(Material provided):
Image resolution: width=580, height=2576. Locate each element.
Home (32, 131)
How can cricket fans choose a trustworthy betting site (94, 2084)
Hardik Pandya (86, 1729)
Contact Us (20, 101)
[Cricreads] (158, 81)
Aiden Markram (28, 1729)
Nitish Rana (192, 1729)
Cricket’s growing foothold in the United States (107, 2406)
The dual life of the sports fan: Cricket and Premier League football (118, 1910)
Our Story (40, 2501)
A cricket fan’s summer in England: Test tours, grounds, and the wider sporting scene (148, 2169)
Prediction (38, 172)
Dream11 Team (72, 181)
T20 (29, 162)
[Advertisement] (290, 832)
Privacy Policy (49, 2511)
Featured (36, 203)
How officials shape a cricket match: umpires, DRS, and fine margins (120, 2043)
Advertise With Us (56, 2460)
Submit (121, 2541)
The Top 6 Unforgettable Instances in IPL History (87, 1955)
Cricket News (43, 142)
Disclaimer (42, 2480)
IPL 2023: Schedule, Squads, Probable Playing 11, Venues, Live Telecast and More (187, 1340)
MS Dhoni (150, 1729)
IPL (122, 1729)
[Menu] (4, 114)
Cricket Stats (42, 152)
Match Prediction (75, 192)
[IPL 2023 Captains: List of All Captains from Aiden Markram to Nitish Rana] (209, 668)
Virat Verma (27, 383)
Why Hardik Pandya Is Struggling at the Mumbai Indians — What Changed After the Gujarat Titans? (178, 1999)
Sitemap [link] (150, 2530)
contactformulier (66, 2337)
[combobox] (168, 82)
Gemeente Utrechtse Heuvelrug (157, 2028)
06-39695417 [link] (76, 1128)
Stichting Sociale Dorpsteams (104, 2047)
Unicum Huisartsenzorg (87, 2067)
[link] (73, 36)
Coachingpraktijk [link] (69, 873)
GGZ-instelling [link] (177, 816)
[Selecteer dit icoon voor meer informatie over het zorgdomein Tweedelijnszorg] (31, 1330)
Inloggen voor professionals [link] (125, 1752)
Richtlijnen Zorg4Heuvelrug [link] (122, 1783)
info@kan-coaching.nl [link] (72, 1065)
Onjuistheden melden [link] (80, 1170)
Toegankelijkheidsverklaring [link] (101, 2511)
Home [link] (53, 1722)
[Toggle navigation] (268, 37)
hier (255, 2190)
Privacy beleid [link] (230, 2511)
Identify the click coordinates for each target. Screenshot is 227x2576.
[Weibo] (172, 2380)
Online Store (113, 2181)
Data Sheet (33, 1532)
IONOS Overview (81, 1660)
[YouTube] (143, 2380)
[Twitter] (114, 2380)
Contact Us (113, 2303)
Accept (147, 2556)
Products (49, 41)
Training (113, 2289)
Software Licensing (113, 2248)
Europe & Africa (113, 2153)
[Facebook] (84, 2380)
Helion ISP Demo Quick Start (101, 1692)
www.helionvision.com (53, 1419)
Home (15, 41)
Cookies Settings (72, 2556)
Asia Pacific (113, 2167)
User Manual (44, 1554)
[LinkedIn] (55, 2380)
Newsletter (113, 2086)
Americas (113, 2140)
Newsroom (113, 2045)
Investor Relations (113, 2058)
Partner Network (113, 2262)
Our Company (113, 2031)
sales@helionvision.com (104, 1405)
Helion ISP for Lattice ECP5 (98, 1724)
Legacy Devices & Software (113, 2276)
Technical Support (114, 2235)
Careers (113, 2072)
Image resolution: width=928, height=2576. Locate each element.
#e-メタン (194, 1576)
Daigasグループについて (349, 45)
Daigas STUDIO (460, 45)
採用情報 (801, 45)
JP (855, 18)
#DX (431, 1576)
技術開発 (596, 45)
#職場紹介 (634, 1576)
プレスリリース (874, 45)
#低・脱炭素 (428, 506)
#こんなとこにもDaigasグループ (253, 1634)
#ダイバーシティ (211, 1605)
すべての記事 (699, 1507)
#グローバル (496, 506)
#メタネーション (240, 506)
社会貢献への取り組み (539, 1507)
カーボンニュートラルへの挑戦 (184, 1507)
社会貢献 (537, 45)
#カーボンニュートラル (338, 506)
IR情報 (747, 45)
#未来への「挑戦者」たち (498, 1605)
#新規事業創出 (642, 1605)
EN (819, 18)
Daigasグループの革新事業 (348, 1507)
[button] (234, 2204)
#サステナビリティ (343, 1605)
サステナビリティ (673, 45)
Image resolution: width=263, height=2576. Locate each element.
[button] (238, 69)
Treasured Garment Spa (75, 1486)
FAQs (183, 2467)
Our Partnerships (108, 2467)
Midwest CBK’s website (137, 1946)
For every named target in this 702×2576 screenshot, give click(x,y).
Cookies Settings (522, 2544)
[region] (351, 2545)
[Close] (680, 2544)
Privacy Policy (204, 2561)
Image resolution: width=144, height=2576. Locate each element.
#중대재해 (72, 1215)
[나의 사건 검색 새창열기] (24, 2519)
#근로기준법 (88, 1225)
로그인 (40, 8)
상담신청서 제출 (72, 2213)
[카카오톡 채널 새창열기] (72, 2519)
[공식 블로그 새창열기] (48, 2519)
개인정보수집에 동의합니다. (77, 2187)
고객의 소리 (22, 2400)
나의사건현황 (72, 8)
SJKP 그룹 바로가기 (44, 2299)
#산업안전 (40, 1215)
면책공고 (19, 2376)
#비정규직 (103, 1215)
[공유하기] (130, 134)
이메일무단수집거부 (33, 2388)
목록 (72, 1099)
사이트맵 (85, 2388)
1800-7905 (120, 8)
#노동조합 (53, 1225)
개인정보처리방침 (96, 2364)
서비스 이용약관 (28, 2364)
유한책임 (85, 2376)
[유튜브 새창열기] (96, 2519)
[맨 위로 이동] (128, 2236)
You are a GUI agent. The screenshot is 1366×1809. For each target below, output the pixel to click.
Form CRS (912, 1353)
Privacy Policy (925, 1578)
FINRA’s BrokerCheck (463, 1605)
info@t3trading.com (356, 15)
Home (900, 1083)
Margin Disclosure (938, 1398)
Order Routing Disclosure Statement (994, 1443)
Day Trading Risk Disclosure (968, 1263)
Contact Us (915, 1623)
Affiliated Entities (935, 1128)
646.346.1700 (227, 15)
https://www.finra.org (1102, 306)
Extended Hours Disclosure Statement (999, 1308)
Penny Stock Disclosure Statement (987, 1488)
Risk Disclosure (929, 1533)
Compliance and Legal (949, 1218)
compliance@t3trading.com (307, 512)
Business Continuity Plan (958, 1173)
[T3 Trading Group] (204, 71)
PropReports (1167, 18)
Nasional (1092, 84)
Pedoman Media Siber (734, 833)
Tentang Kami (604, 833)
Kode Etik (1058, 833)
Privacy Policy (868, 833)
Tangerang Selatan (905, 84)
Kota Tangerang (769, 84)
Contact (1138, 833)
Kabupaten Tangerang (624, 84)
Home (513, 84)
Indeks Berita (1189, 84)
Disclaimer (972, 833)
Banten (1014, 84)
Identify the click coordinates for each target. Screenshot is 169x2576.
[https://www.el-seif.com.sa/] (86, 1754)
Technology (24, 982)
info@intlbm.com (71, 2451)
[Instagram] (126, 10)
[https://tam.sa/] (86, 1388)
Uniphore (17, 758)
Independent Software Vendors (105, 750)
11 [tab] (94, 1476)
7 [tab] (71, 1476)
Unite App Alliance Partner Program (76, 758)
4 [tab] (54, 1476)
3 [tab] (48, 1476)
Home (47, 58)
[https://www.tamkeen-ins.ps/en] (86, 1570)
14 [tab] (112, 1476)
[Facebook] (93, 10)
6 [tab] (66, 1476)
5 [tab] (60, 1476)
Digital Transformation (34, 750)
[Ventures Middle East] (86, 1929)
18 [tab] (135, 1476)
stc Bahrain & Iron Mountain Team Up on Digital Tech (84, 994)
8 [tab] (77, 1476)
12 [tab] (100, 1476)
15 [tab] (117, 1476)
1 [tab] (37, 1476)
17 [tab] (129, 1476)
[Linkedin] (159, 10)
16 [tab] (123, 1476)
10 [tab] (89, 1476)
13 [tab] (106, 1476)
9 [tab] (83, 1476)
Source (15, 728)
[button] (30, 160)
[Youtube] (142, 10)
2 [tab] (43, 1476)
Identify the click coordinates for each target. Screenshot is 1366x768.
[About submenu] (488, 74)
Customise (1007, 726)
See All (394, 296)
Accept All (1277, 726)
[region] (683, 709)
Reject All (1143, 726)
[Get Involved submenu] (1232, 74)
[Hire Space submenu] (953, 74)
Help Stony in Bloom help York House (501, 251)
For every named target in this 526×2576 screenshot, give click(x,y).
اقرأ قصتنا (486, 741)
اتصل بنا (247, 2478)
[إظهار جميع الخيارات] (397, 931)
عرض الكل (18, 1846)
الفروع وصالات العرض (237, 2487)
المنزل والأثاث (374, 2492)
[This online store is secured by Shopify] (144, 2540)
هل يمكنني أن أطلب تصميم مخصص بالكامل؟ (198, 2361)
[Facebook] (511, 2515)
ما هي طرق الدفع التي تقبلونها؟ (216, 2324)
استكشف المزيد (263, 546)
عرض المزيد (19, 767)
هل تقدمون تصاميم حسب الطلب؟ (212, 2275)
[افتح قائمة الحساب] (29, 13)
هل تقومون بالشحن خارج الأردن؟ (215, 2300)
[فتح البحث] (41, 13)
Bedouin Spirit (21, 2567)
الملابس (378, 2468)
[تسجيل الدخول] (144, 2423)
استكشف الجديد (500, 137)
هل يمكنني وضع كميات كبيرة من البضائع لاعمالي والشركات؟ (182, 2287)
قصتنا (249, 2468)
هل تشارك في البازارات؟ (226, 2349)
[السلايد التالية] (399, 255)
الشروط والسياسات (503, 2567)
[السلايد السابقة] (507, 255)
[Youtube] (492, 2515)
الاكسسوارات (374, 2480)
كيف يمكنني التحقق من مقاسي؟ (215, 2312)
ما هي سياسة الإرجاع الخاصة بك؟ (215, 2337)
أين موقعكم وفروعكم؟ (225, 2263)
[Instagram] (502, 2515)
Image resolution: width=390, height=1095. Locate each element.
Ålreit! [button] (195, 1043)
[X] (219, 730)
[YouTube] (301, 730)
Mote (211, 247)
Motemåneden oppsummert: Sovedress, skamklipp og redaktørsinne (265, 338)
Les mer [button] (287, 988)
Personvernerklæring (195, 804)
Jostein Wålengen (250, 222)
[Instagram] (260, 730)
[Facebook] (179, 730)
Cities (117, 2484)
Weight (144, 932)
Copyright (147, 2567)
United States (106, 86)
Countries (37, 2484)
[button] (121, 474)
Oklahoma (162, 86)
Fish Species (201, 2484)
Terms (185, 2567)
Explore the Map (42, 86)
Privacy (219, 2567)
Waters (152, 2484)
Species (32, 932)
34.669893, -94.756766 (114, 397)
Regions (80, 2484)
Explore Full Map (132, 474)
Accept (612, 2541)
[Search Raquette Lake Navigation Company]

(What is being asked): Above are the lines; repeat exactly the ones from the line containing "10 [tab] (89, 1476)" down to the line containing "اتصل بنا (247, 2478)", both inclusive.

(Your solution):
10 [tab] (89, 1476)
13 [tab] (106, 1476)
9 [tab] (83, 1476)
Source (15, 728)
[button] (30, 160)
[Youtube] (142, 10)
2 [tab] (43, 1476)
Identify the click coordinates for each target. Screenshot is 1366x768.
[About submenu] (488, 74)
Customise (1007, 726)
See All (394, 296)
Accept All (1277, 726)
[region] (683, 709)
Reject All (1143, 726)
[Get Involved submenu] (1232, 74)
[Hire Space submenu] (953, 74)
Help Stony in Bloom help York House (501, 251)
For every named target in this 526×2576 screenshot, give click(x,y).
اقرأ قصتنا (486, 741)
اتصل بنا (247, 2478)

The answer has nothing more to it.